* [Exercise objective]: Render the rows from the line containing "Screen dimensions: 1568x724" through the last row as a two-column CSV with the headers request and answer. Give one line per request, with its text and its answer each in a single quoted field and any line breaks replaced by spaces.

* [Working data]:
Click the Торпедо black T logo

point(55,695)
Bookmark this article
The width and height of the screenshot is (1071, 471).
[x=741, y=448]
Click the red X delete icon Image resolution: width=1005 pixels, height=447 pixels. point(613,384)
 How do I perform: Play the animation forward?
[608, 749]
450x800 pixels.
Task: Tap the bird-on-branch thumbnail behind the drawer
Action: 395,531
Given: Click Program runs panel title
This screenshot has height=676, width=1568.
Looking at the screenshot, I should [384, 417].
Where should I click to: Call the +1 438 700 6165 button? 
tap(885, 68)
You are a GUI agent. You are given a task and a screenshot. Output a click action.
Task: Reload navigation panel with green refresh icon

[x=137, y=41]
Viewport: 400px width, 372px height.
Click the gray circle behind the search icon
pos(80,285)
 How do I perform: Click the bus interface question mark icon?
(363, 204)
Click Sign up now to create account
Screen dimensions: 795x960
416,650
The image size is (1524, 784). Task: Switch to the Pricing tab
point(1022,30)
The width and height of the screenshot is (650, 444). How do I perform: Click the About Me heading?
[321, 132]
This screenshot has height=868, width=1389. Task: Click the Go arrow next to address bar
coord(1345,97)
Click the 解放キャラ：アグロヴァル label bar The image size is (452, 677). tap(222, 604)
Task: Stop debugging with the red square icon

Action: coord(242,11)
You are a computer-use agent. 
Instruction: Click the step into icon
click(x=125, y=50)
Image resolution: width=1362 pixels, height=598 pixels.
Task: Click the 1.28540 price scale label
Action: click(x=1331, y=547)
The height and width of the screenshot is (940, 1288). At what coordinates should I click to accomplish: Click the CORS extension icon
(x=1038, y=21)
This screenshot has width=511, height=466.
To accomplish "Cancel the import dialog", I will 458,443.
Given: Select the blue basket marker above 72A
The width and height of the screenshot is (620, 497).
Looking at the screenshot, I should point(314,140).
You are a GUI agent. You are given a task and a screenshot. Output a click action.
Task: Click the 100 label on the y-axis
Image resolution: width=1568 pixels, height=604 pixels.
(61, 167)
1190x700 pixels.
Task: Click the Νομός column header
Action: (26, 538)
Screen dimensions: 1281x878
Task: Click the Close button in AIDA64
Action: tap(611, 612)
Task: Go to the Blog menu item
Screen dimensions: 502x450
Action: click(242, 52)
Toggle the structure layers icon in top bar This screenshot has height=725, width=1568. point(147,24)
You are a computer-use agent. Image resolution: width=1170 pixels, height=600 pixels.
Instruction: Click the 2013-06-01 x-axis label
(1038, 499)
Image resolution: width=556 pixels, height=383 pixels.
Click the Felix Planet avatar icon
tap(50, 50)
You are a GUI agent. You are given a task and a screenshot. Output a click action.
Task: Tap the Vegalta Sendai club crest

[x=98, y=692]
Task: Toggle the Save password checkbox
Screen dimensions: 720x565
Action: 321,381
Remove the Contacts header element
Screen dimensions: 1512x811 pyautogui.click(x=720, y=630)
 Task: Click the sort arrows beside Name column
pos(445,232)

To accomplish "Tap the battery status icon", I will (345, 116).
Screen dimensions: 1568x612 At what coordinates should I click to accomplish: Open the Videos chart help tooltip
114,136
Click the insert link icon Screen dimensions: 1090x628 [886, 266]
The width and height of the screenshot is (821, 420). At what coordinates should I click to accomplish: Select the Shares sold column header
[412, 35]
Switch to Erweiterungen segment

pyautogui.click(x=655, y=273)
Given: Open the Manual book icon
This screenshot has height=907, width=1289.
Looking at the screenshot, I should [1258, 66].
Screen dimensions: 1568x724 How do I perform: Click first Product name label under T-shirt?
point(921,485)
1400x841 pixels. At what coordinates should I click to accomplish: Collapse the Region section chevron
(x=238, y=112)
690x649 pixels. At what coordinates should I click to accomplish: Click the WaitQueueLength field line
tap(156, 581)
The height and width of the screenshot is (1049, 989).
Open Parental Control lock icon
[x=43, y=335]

* [Written response]:
request,answer
"Screen dimensions: 1568x724 How do I perform: Click first Product name label under T-shirt?","point(921,485)"
"1400x841 pixels. At what coordinates should I click to accomplish: Collapse the Region section chevron","(x=238, y=112)"
"690x649 pixels. At what coordinates should I click to accomplish: Click the WaitQueueLength field line","tap(156, 581)"
"The height and width of the screenshot is (1049, 989). Open Parental Control lock icon","[x=43, y=335]"